Particle trajectories of blood cells for (cladding flow rate μl/h, core flow rate μl/h, cladding flow rate μl/h) = a (3.5, 0.5, 3.5), b (7, 1, 7) and different values of d

Figure 15 shows separation efficiency for different values of d and various volume flow rates of cladding and core channels. This figure demonstrates that the volume flow rates of (3.5, 0.5, 3.5) is more efficient for Q = 7.5 μl/h, where separation efficiency is 100% for d = 0.8, 0.9, and 1 mm. For the case of (3, 1.5, 3), d = 0.9 and 1 mm results in SE = 100%, and complete separation does not occur when the volume flow rates are (2.5, 2.5, 2.5). Different results are obtained for the case of Q = 7.5 μl/h. While SE = 100% does not occur for volume flow rates of (5, 5, 5), there are several magnet array positions, i.e., d = 0.1, 0.2, 0.3, 0.4 and 0.5 mm, in which complete particle separation happens when core and cladding flow rates are (7, 1, 7).

Fig. 15
figure 15

Separation efficiency for (cladding flow rate μl/h, core flow rate μl/h, cladding flow rate μl/h) = a (2.5, 2.5, 2.5), b (3, 1.5, 3), c (3.5, 0.5, 3.5), d (5, 5, 5), e (6, 3, 6), f (7, 1, 7), and different values of d

6 Conclusions

In this work, a simple microfluidic device was proposed to fractionate WBCs and RBCs from whole blood using a Halbach array of three permanent magnets. In order to concentrate the particles, two cladding flows were used. The numerical results were analyzed by changing the magnet array distance from the channel and the ratio of core and cladding streams. Total flow rates of 7.5 μl/h and 15 μl/h were considered to evaluate the influence of the relative flow rate of cladding streams. In addition, different distances between the Halbach array of magnets and main channel were examined.
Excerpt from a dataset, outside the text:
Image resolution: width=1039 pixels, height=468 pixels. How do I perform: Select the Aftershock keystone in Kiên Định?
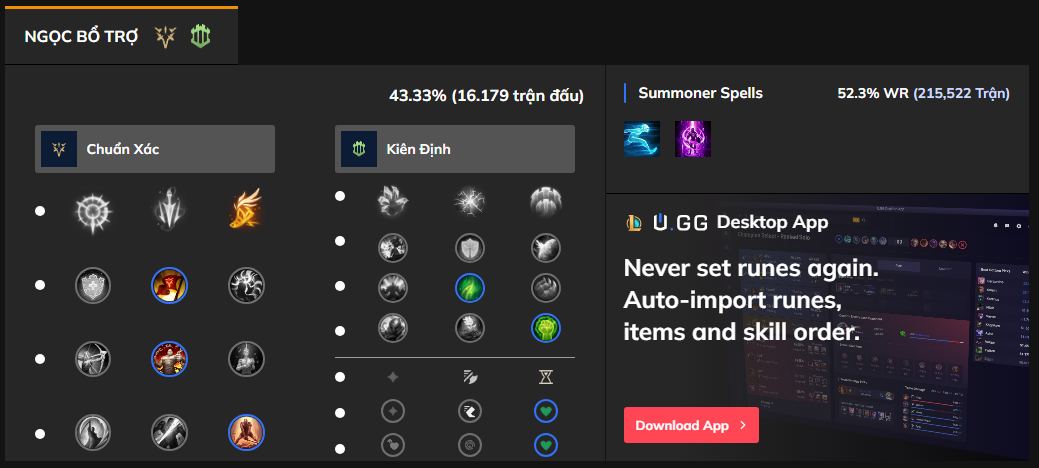coord(469,201)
The results demonstrated that the volume flow rate of core and cladding channels, total flow rate and the distance between magnets and microchannel affect the separation efficiency individually. It was revealed that the volume flow rates of (3.5, 0.5, 3.5) is more efficient for Q = 7.5 μl/h, where separation efficiency is 100% for d = 0.8, 0.9, and 1 mm. the results showed that complete particle separation happens when core and cladding flow rates are (7, 1, 7) and d = 0.1, 0.2, 0.3, 0.4 and 0.5 mm.